• _INPUT RECORDS_
-- start --

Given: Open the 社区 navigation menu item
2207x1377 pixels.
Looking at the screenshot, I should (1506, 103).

-- end --
-- start --

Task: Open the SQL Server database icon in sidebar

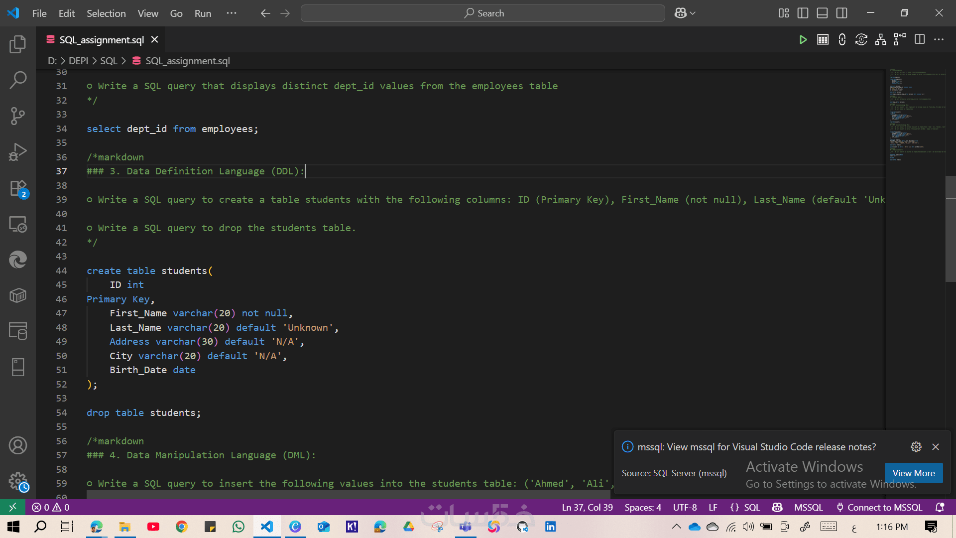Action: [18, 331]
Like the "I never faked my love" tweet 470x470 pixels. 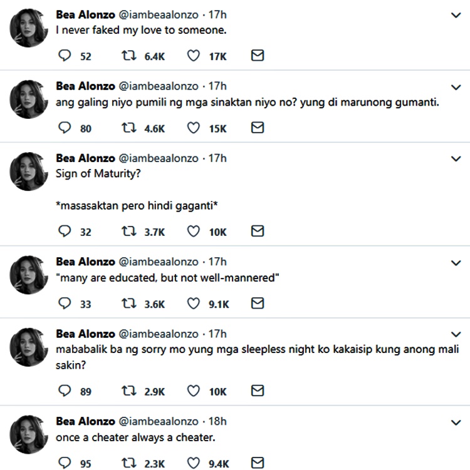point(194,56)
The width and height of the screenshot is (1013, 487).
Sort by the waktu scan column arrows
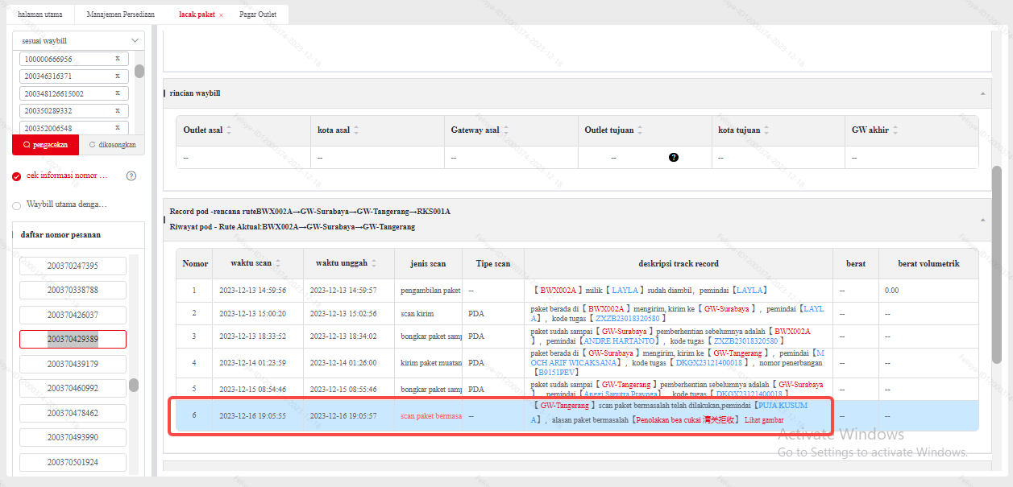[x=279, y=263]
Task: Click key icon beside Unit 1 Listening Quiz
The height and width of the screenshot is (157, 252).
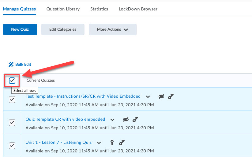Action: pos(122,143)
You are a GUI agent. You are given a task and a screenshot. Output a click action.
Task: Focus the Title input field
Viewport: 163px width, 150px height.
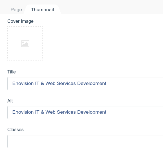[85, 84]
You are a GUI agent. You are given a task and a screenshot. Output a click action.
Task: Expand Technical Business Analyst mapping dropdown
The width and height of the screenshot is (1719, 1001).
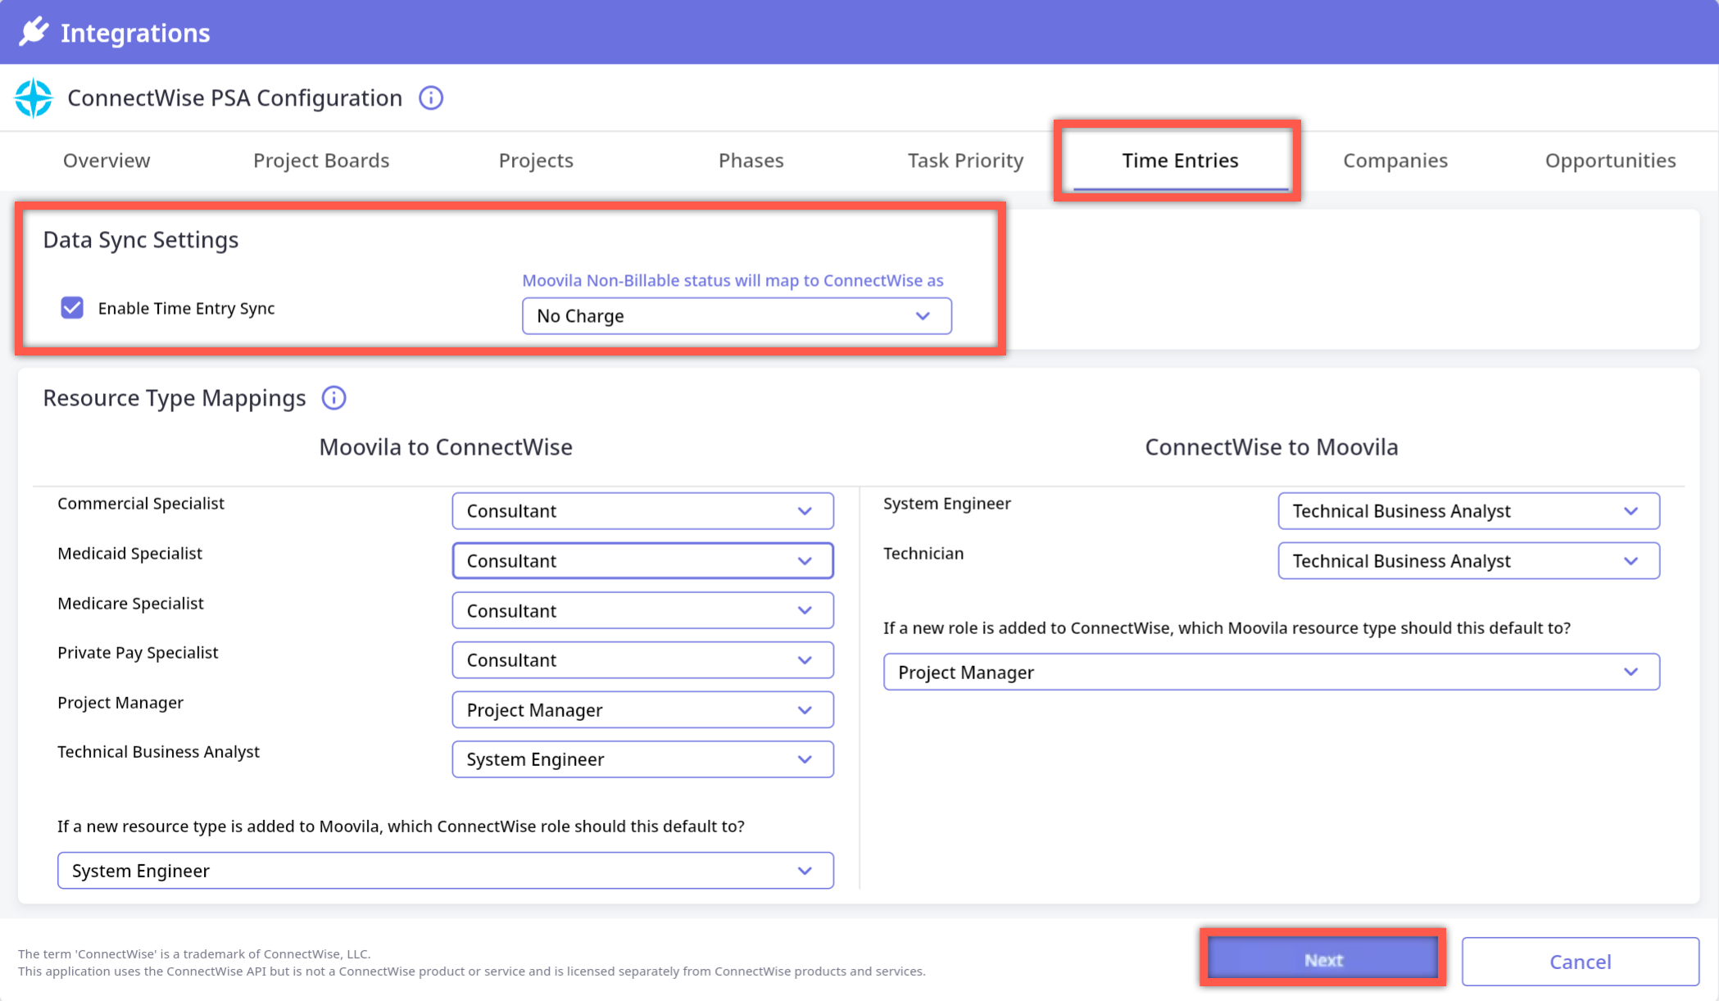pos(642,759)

-- end --

• _DIRECTIONS FOR THIS TASK_
Rewrite everything from the line containing "Given: Open the 社区 navigation menu item" down to the line containing "Looking at the", changing "Open" to "Select" and leaving the rest of those lines untouched.

• _COMPLETE RESPONSE_
Given: Select the 社区 navigation menu item
2207x1377 pixels.
Looking at the screenshot, I should (1506, 103).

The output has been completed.